Task goal: Print the data exactly as it is given, please.
━━ Given data ━━
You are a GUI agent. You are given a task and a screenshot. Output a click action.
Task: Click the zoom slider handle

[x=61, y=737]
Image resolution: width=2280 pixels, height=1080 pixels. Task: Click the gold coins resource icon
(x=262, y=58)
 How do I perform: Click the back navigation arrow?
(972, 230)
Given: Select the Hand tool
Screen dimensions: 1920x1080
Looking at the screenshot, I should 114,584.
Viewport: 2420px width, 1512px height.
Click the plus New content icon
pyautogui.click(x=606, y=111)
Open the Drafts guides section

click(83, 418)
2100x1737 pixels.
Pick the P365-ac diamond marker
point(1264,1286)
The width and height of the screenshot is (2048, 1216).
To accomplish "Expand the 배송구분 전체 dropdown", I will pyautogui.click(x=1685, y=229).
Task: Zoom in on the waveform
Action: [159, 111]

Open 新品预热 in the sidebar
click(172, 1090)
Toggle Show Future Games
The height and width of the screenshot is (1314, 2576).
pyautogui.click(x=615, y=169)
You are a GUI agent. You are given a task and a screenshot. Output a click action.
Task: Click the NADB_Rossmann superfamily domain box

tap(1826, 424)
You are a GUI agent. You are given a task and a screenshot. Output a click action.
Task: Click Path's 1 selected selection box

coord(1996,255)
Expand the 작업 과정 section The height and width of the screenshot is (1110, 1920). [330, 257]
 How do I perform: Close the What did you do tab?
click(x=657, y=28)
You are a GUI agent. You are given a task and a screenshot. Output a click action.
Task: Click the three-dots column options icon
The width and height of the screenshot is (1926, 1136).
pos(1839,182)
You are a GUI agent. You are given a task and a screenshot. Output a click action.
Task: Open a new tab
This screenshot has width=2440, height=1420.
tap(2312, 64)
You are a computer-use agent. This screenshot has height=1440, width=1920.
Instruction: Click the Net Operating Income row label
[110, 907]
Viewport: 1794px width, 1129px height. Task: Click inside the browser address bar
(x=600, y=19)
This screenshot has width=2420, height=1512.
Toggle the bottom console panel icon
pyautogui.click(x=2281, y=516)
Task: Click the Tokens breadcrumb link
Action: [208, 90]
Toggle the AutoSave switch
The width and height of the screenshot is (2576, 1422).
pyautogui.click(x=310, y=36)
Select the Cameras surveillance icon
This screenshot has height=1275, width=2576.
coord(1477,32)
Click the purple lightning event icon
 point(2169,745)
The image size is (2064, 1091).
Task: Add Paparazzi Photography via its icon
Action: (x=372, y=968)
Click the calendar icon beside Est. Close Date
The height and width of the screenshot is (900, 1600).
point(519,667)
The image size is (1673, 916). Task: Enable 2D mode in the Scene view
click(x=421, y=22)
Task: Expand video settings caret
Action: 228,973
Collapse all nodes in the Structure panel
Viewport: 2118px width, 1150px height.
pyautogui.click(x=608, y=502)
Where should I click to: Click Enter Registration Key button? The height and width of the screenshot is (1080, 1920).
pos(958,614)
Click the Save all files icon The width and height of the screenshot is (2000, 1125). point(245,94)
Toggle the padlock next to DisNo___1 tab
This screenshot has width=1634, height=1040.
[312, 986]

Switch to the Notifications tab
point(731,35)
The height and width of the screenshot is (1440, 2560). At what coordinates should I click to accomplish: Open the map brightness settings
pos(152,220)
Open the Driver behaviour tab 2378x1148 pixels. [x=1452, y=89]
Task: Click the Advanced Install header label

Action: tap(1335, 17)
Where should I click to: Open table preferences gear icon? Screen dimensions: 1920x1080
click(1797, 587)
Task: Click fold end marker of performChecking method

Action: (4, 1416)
━━━
Expected answer:
You are a GUI agent. You are given a task and a screenshot. Output a click action.
Task: Click the zoom slider handle

[x=61, y=737]
Image resolution: width=2280 pixels, height=1080 pixels. Task: Click the gold coins resource icon
(x=262, y=58)
 How do I perform: Click the back navigation arrow?
(972, 230)
Given: Select the Hand tool
Screen dimensions: 1920x1080
Looking at the screenshot, I should 114,584.
Viewport: 2420px width, 1512px height.
Click the plus New content icon
pyautogui.click(x=606, y=111)
Open the Drafts guides section

click(83, 418)
2100x1737 pixels.
Pick the P365-ac diamond marker
point(1264,1286)
The width and height of the screenshot is (2048, 1216).
To accomplish "Expand the 배송구분 전체 dropdown", I will pyautogui.click(x=1685, y=229).
Task: Zoom in on the waveform
Action: [159, 111]

Open 新品预热 in the sidebar
click(172, 1090)
Toggle Show Future Games
The height and width of the screenshot is (1314, 2576).
pyautogui.click(x=615, y=169)
You are a GUI agent. You are given a task and a screenshot. Output a click action.
Task: Click the NADB_Rossmann superfamily domain box

tap(1826, 424)
You are a GUI agent. You are given a task and a screenshot. Output a click action.
Task: Click Path's 1 selected selection box

coord(1996,255)
Expand the 작업 과정 section The height and width of the screenshot is (1110, 1920). [330, 257]
 How do I perform: Close the What did you do tab?
click(x=657, y=28)
You are a GUI agent. You are given a task and a screenshot. Output a click action.
Task: Click the three-dots column options icon
The width and height of the screenshot is (1926, 1136).
pos(1839,182)
You are a GUI agent. You are given a task and a screenshot. Output a click action.
Task: Open a new tab
This screenshot has width=2440, height=1420.
tap(2312, 64)
You are a computer-use agent. This screenshot has height=1440, width=1920.
Instruction: Click the Net Operating Income row label
[110, 907]
Viewport: 1794px width, 1129px height. Task: Click inside the browser address bar
(x=600, y=19)
This screenshot has width=2420, height=1512.
Toggle the bottom console panel icon
pyautogui.click(x=2281, y=516)
Task: Click the Tokens breadcrumb link
Action: [208, 90]
Toggle the AutoSave switch
The width and height of the screenshot is (2576, 1422).
pyautogui.click(x=310, y=36)
Select the Cameras surveillance icon
This screenshot has height=1275, width=2576.
coord(1477,32)
Click the purple lightning event icon
 point(2169,745)
The image size is (2064, 1091).
Task: Add Paparazzi Photography via its icon
Action: (x=372, y=968)
Click the calendar icon beside Est. Close Date
The height and width of the screenshot is (900, 1600).
point(519,667)
The image size is (1673, 916). Task: Enable 2D mode in the Scene view
click(x=421, y=22)
Task: Expand video settings caret
Action: 228,973
Collapse all nodes in the Structure panel
Viewport: 2118px width, 1150px height.
pyautogui.click(x=608, y=502)
Where should I click to: Click Enter Registration Key button? The height and width of the screenshot is (1080, 1920).
pos(958,614)
Click the Save all files icon The width and height of the screenshot is (2000, 1125). point(245,94)
Toggle the padlock next to DisNo___1 tab
This screenshot has width=1634, height=1040.
[312, 986]

Switch to the Notifications tab
point(731,35)
The height and width of the screenshot is (1440, 2560). At what coordinates should I click to accomplish: Open the map brightness settings
pos(152,220)
Open the Driver behaviour tab 2378x1148 pixels. [x=1452, y=89]
Task: Click the Advanced Install header label

Action: tap(1335, 17)
Where should I click to: Open table preferences gear icon? Screen dimensions: 1920x1080
click(1797, 587)
Task: Click fold end marker of performChecking method

Action: (4, 1416)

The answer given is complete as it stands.